Re: [PATCH Part2 v5 00/45] Add AMD Secure Nested Paging (SEV-SNP) Hypervisor Support

From: Sean Christopherson
Date: Fri Nov 12 2021 - 14:48:24 EST


On Fri, Nov 12, 2021, Borislav Petkov wrote:
> On Fri, Nov 12, 2021 at 09:59:46AM -0800, Dave Hansen wrote:
> > Or, is there some mechanism that prevent guest-private memory from being
> > accessed in random host kernel code?

Or random host userspace code...

> So I'm currently under the impression that random host->guest accesses
> should not happen if not previously agreed upon by both.

Key word "should".

> Because, as explained on IRC, if host touches a private guest page,
> whatever the host does to that page, the next time the guest runs, it'll
> get a #VC where it will see that that page doesn't belong to it anymore
> and then, out of paranoia, it will simply terminate to protect itself.
>
> So cloud providers should have an interest to prevent such random stray
> accesses if they wanna have guests. :)

Yes, but IMO inducing a fault in the guest because of _host_ bug is wrong.

On Fri, Nov 12, 2021, Peter Gonda wrote:
> Here is an alternative to the current approach: On RMP violation (host
> or userspace) the page fault handler converts the page from private to
> shared to allow the write to continue. This pulls from s390’s error
> handling which does exactly this. See ‘arch_make_page_accessible()’.

Ah, after further reading, s390 does _not_ do implicit private=>shared conversions.

s390's arch_make_page_accessible() is somewhat similar, but it is not a direct
comparison. IIUC, it exports and integrity protects the data and thus preserves
the guest's data in an encrypted form, e.g. so that it can be swapped to disk.
And if the host corrupts the data, attempting to convert it back to secure on a
subsequent guest access will fail.

The host kernel's handling of the "convert to secure" failures doesn't appear to
be all that robust, e.g. it looks like there are multiple paths where the error
is dropped on the floor and the guest is resumed , but IMO soft hanging the guest
is still better than inducing a fault in the guest, and far better than potentially
coercing the guest into reading corrupted memory ("spurious" PVALIDATE). And s390's
behavior is fixable since it's purely a host error handling problem.

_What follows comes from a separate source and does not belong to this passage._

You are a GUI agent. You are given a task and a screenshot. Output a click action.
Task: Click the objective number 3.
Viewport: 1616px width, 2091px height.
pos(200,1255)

To truly make a page shared, s390 requires the guest to call into the ultravisor
to make a page shared. And on the host side, the host can pin a page as shared
to prevent the guest from unsharing it while the host is accessing it as a shared
page.

So, inducing #VC is similar in the sense that a malicious s390 can also DoS itself,
but is quite different in that (AFAICT) s390 does not create an attack surface where
a malicious or buggy host userspace can induce faults in the guest, or worst case in
SNP, exploit a buggy guest into accepting and accessing corrupted data.

It's also different in that s390 doesn't implicitly convert between shared and
private. Functionally, it doesn't really change the end result because a buggy
host that writes guest private memory will DoS the guest (by inducing a #VC or
corrupting exported data), but at least for s390 there's a sane, legitimate use
case for accessing guest private memory (swap and maybe migration?), whereas for
SNP, IMO implicitly converting to shared on a host access is straight up wrong.

> Additionally it adds less complexity to the SNP kernel patches, and
> requires no new ABI.

I disagree, this would require "new" ABI in the sense that it commits KVM to
supporting SNP without requiring userspace to initiate any and all conversions
between shared and private. Which in my mind is the big elephant in the room:
do we want to require new KVM (and kernel?) ABI to allow/force userspace to
explicitly declare guest private memory for TDX _and_ SNP, or just TDX?